Yes, this is possible. Consider the intersection of the helicoid $z = \tan^{-1}(y/x)$ with its tangent plane $z = y$ at $(1,0,0)$. The projection of the intersection curves to $\{z = 0\}$ consists of the line $y = 0$ and the curve $x = y/\tan(y) \sim 1 - y^2/3$. After a rigid motion so that the tangent plane is horizontal and the tangent point is the origin, the union of $\gamma_1$ and $\gamma_2$ will be a $C^{1/2}$ graph $\{(t,\,\varphi(t),\,0)\}$ where $\varphi(t) = 0$ for $t \geq 0$ and $\varphi(t) \sim (-6t)^{1/2}$ for $t < 0$.

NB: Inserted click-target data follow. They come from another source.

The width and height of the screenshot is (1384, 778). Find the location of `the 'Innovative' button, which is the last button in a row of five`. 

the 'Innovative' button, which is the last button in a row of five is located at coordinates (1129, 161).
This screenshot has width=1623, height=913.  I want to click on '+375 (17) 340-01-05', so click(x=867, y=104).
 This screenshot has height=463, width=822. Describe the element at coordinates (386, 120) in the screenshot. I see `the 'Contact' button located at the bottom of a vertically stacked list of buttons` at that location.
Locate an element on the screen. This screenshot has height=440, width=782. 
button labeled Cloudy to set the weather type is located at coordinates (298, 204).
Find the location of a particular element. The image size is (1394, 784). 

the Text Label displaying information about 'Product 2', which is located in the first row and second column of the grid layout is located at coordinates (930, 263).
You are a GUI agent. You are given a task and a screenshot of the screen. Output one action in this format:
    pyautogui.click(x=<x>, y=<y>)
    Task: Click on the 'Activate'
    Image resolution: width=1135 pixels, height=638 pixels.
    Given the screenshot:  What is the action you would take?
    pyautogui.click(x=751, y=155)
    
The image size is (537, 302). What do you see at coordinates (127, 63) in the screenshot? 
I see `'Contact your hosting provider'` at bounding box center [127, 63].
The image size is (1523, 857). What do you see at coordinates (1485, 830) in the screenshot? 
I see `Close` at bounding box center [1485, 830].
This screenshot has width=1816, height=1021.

One can generate many more examples using Cauchy-Kovalevskaya, by choosing appropriate Cauchy data on a line segment through 0 and solving the minimal surface equation in a neighborhood of the origin. For example, taking $u = 0$ and $u_y = x + x^2/2$ on $\{y = 0\}$ gives
$$u = xy + \frac{1}{2}x^2y - \frac{1}{6}y^3 + O((x^2+y^2)^2),$$
hence $\{u = 0\}$ locally resembles the line $y = 0$ and the curve $y^2 = 6x$.